Text to read:
───
Docker and Docker Compose
Python 3.11+ (for tools)

1. Start the Development Environment

# Clone the repository and navigate to it
cd memory

# Start the core services (PostgreSQL, RabbitMQ, Qdrant)
./dev.sh

This will:

Start PostgreSQL (exposed on port 5432)
Start RabbitMQ with management interface
Start Qdrant vector database
Initialize the database schema

It will also generate secrets in secrets and make a basic .env file for you.

2. Start the Full Application

# Start all services including API and workers
docker-compose up -d

# Check that services are healthy
docker-compose ps

The API will be available at http://localhost:8000

The is also an admin interface at http://localhost:8000/admin where you can see what the database contains.

Because of how MCP can't yet handle basic auth,

User Management

Create a User

# Install the package in development mode
pip install -e ".[all]"

# Create a new user
python tools/add_user.py --email user@example.com --password yourpassword --name "Your Name"
───
Dataset excerpt:

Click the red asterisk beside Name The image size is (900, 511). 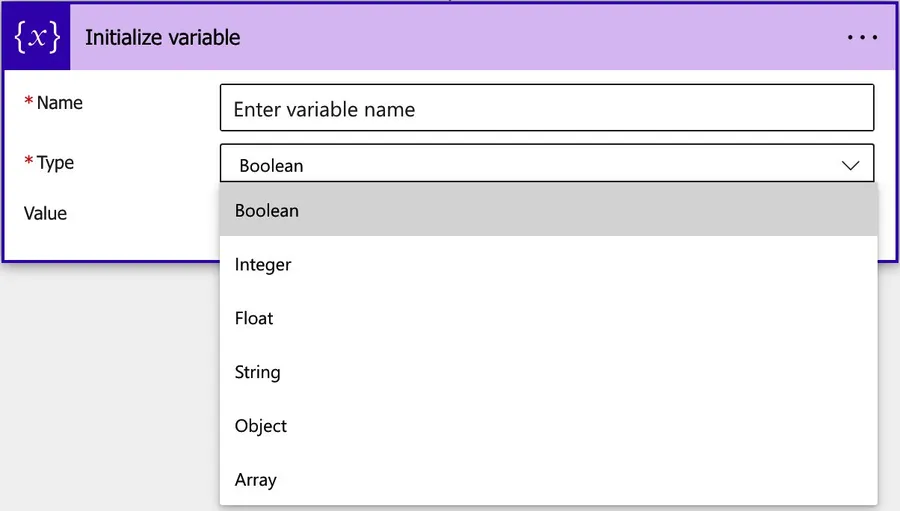[29, 103]
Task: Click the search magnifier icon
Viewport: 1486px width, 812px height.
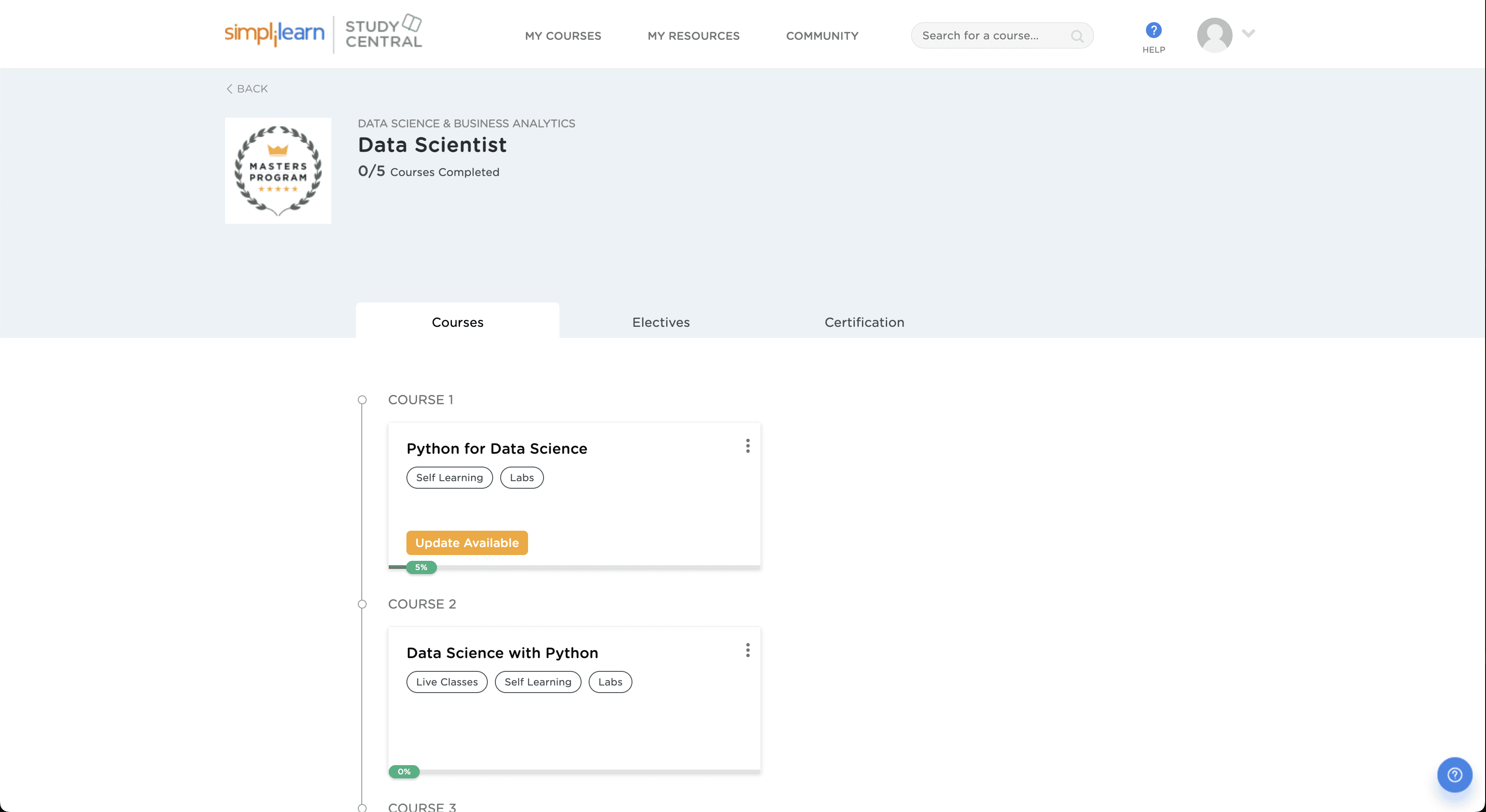Action: point(1076,36)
───
Problems to work on:
1 - List every shell command that the setup instructions tell you to run, one per line, leaving out the comment lines that start with "#".
2 - Please copy the passage of the setup instructions that begins with the words containing "# Start all" and ends with "the database contains.".

Full solutions:
1 -
cd memory
./dev.sh
docker-compose up -d
docker-compose ps
pip install -e ".[all]"
python tools/add_user.py --email user@example.com --password yourpassword --name "Your Name"

2 -
# Start all services including API and workers
docker-compose up -d

# Check that services are healthy
docker-compose ps

The API will be available at http://localhost:8000

The is also an admin interface at http://localhost:8000/admin where you can see what the database contains.